[CHALLENGE]: Which lines in the listing below contain the word "beside"? Find each one and copy it out.

Records from a data collection:

--------------------------------

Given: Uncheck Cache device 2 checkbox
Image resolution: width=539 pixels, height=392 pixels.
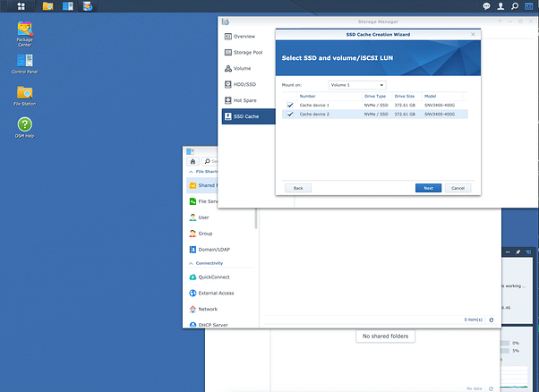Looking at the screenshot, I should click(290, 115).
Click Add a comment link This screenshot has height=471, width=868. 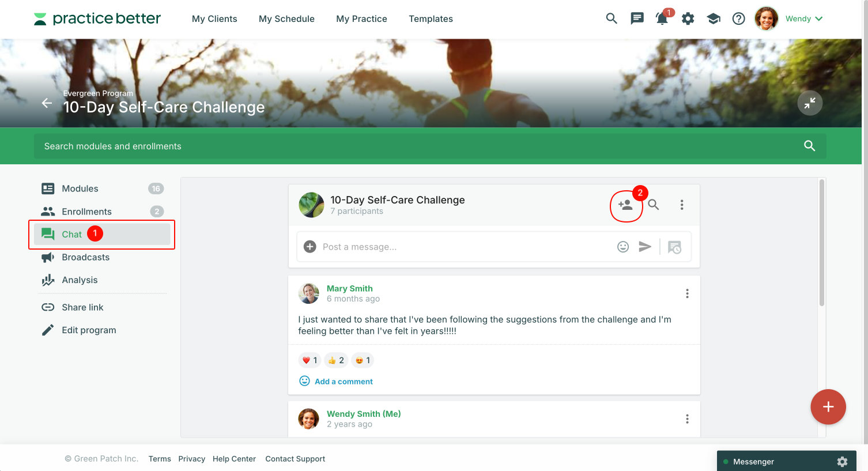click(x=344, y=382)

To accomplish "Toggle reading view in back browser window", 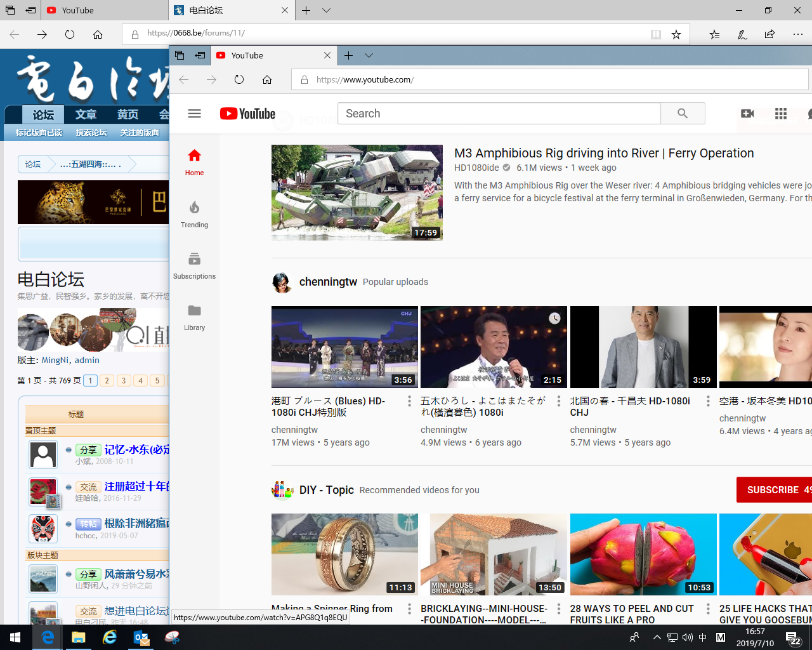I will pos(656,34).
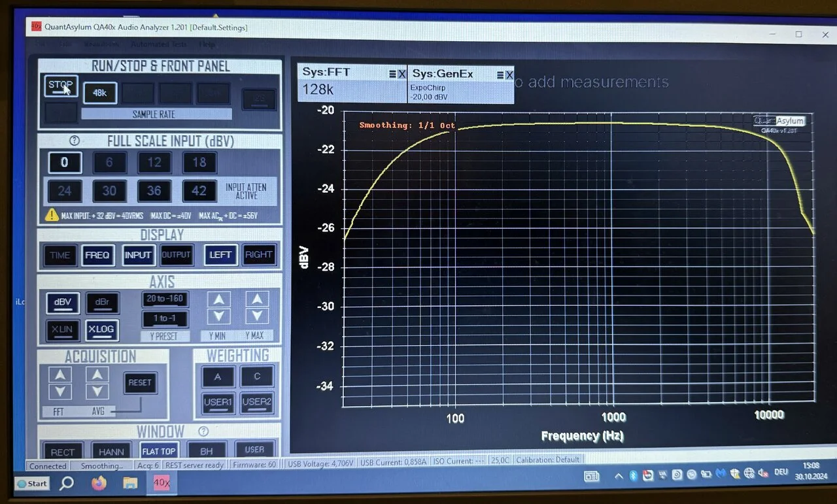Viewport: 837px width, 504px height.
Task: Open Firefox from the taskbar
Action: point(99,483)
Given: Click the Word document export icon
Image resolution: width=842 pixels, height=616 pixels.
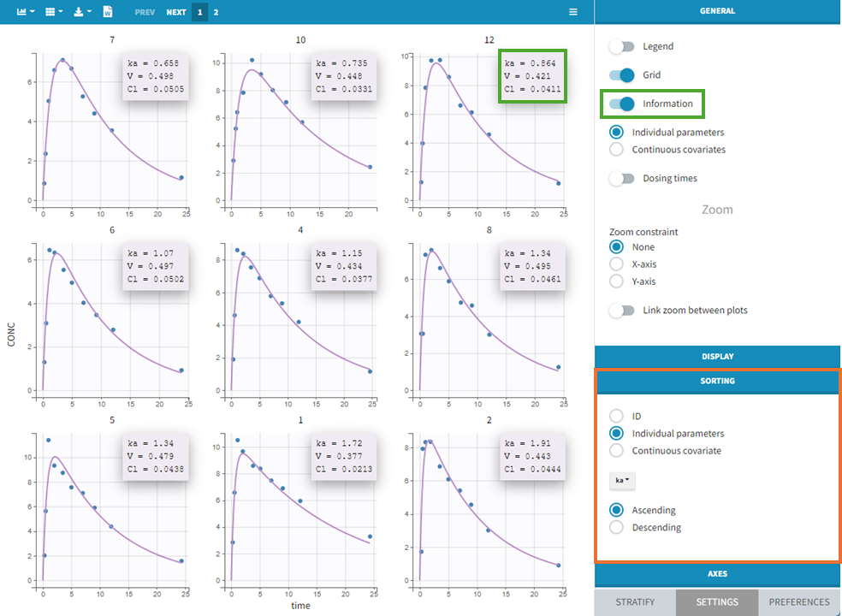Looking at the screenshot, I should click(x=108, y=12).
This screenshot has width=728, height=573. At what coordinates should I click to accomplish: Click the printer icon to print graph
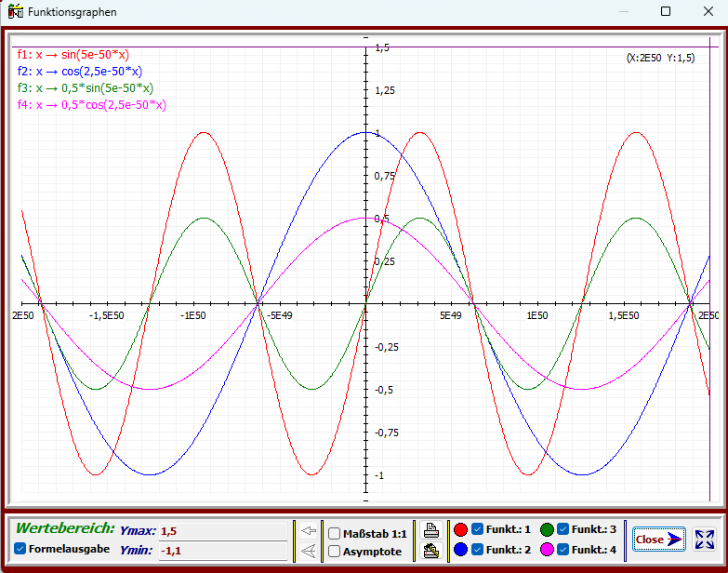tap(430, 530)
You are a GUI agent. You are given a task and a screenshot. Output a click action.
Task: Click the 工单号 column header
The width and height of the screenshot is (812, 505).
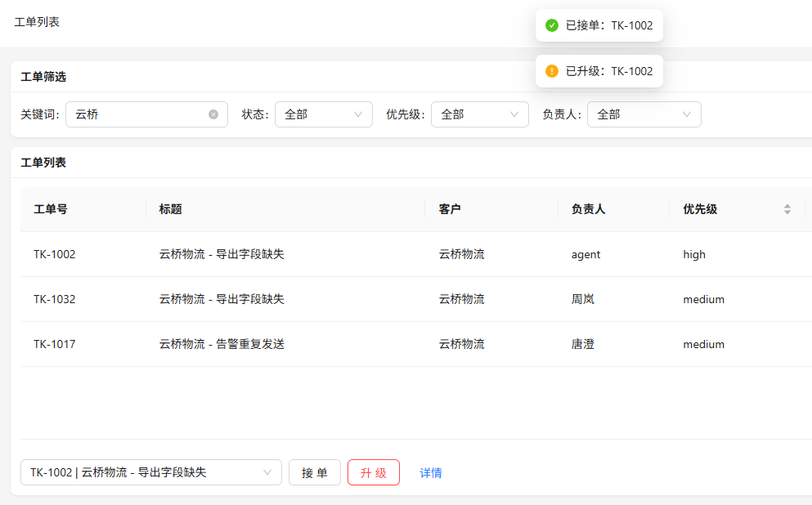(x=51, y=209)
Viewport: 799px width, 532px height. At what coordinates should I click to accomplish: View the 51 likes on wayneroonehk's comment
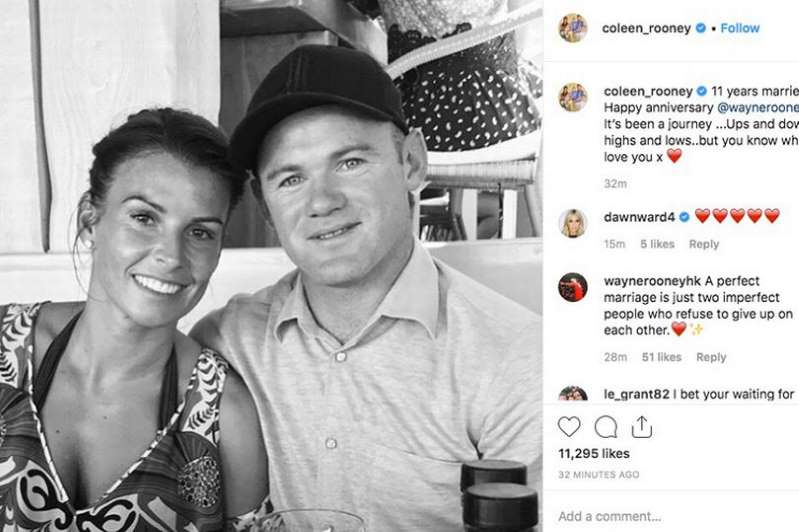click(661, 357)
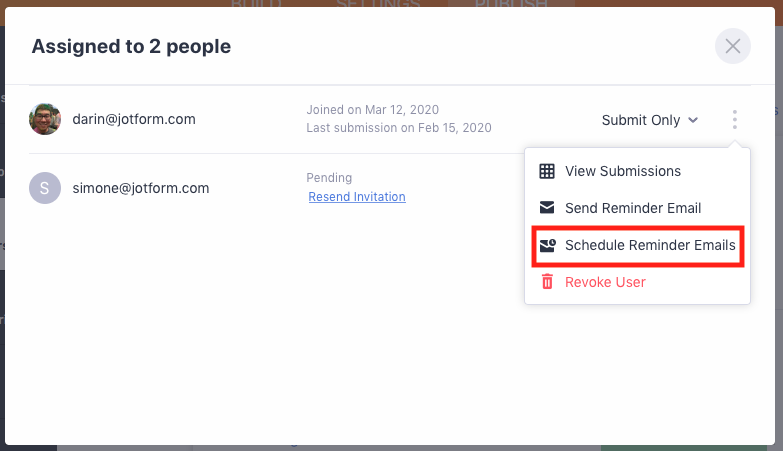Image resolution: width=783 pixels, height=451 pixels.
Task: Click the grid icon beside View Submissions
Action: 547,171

--------------------------------

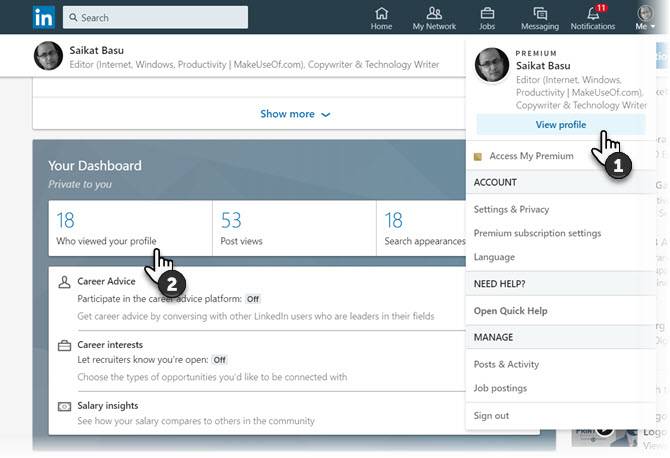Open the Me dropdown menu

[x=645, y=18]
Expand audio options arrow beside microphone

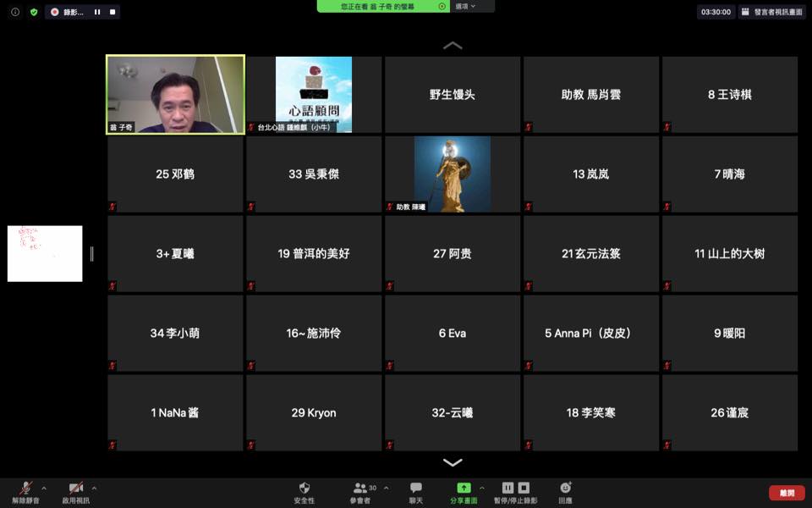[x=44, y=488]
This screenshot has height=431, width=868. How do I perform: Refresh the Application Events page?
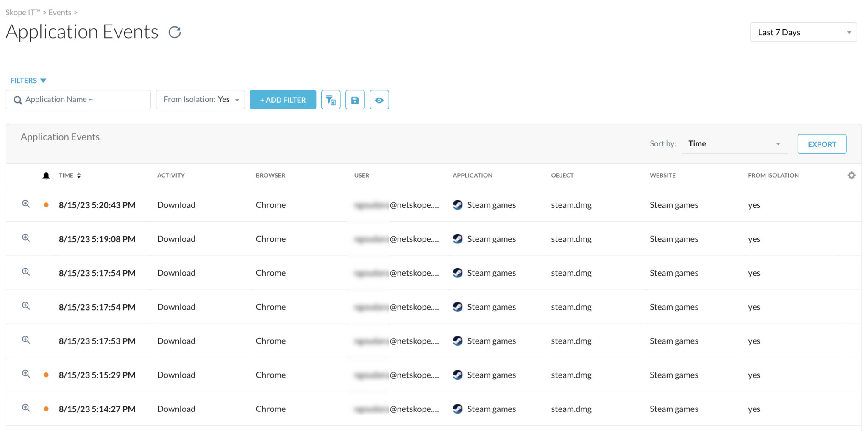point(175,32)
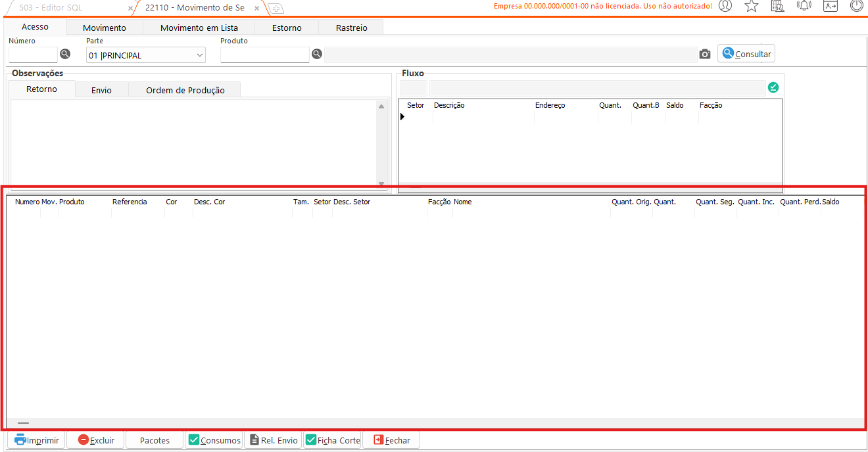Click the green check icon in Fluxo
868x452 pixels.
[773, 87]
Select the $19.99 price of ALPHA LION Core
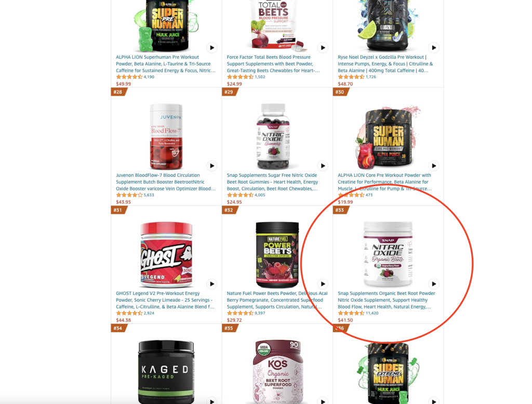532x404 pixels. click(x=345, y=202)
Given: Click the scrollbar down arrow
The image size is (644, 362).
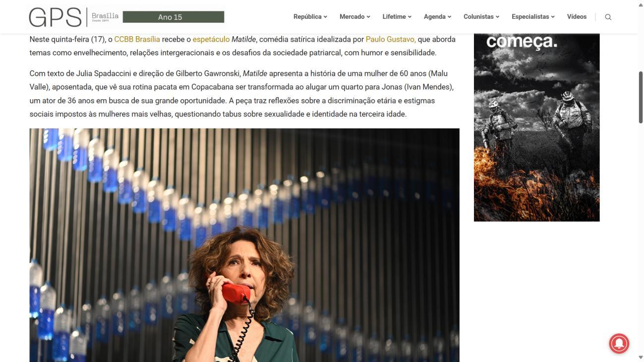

--------------------------------

[TASK RESPONSE]:
Task: Click the grid icon beside View Submissions
Expand audio options arrow beside microphone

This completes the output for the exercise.